Newport Classical’s Saturday Night festival concert brought the San Francisco-based Philharmonia Baroque Orchestra to the Breakers Mansion in a delightful HIP of Handel, Biber, and a newly commissioned East Coast Premiere of American composer Mason Bates Appalachian Ayre. With only a three-day notice, guest conductor Christine Brandes adroitly filled in on the podium for Music Director Richard Egarr, skillfully pulling and stretching those notes that gave structure and direction to the musical lines, all the while keeping an energetic pace without losing sight of the tactus (basic pulse) which remained steady throughout the many changes of time and tempo. She telegraphed a palpable connection, and the 19 players responded accordingly.
The opus 3 concerti grossi in F Major No. 4, the D Minor No. 5, and the B-flat Major No. 2 took pride of center place in spirited and lively readings; the mournful dialogue of two solo celli in the Largo movement of the B-flat Concerto served as a backdrop to an expressively executed and beautifully ornamented solo oboe line. The dialogue of the two solo violins in the previous movement of the same concerto, had created sonically thrilling stereophony. The paired dialogues, so much a feature of this concerto, showed the strong influence of the Italian style of Corelli, which Handel adapted and made his own. One can have a great deal of fun playing the guessing game: “Where did Handel get this theme from?” The answer quite often is that he borrowed from many of his own works, and one can become fully absorbed in trying to discern sources, sometimes multiple ones within a single work. You can read more about this in the very well-written (though uncredited) program notes.
The Sinfonia from Handel’s oratorio Saul had opened the concert. Like the French overture, the Italian sinfonia with its alternating fast-slow sections anticipated the symphony form of the Classical era. A suite from the Mensa Sonora of the Salzburg composer Heinrich Ignaz Franz Biber, an important predecessor of Bach followed from a solo group of three plus continuo, which in addition to the bass line and harpsichord, also utilized theorbo (bass lute).

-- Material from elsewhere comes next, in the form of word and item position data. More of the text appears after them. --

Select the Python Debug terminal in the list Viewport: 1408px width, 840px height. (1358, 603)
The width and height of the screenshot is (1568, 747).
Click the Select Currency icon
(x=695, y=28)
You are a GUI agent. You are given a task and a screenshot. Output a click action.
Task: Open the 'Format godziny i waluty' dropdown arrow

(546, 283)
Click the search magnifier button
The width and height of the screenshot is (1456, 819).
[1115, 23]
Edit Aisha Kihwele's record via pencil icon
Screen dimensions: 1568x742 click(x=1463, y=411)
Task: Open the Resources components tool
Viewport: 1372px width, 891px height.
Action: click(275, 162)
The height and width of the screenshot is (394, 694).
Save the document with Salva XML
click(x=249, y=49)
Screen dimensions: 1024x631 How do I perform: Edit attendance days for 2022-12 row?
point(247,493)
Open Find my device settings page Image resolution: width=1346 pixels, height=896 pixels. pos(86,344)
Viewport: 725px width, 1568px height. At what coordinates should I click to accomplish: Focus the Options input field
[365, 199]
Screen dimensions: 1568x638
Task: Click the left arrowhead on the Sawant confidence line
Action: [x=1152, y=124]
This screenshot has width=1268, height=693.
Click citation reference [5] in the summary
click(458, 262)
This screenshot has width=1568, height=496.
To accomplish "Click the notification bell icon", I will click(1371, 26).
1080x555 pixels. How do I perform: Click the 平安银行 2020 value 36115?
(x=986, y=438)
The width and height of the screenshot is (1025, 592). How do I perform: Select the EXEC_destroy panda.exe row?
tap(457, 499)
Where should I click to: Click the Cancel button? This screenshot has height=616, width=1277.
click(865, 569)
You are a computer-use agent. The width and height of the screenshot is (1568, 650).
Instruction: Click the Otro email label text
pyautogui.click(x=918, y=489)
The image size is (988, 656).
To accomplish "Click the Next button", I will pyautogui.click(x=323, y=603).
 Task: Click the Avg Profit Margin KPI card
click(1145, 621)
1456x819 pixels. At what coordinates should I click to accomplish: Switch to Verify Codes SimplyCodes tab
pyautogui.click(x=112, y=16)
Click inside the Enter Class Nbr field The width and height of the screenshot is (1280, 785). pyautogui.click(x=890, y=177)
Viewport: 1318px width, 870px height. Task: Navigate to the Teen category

The remaining two concerti followed the break, with the East Coast Premiere of Appalachian Ayre in between. Mason Bates, the first-ever composer-in-residence of the Kennedy Center, crosses cultural and tech boundaries with his innovative and creative approach. Bates remarked of this work:
The early manner of holding the bow, brought over by the early colonists from the Old World, remained frozen in time as bluegrass fiddling spread through America. There are also some melodic ornaments that connect these seemingly disparate genres, and the plectrum sounds of the theorbo are a predecessor to the banjo. Enamored of both Americana and Baroque music, I created this lyrical homage to both.
We heard a fascinating, lyrical, and beautiful work, in which American bluegrass fiddle music, early music airs common to colonial America, and marvelous bluegrass stylizations echoed in dialogues between the theorbo and the harpsichord. Brandes’s gave an affective, sympathetic, and glistening read. One could picture timeless strains echoing through the valleys of the Blue Ridge Mountains.
The concert closed with the Sinfonia to Solomon, commonly titled Arrival of the Queen of Sheba. New England listeners will fondly remember this as an opening (along with the dawn chorus of birds) to the long-running Morning Pro Musica on WGBH with host Robert J. Lurtsema. This fitting, if unintended allusion, closed a delightful and memorable concert with a suggestion, to me, at least, of that well-remembered voice.
Stephen Martorella is Minister of Music at The First Baptist Church in America, Providence, Rhode Island, and teaches at Rhode Island College.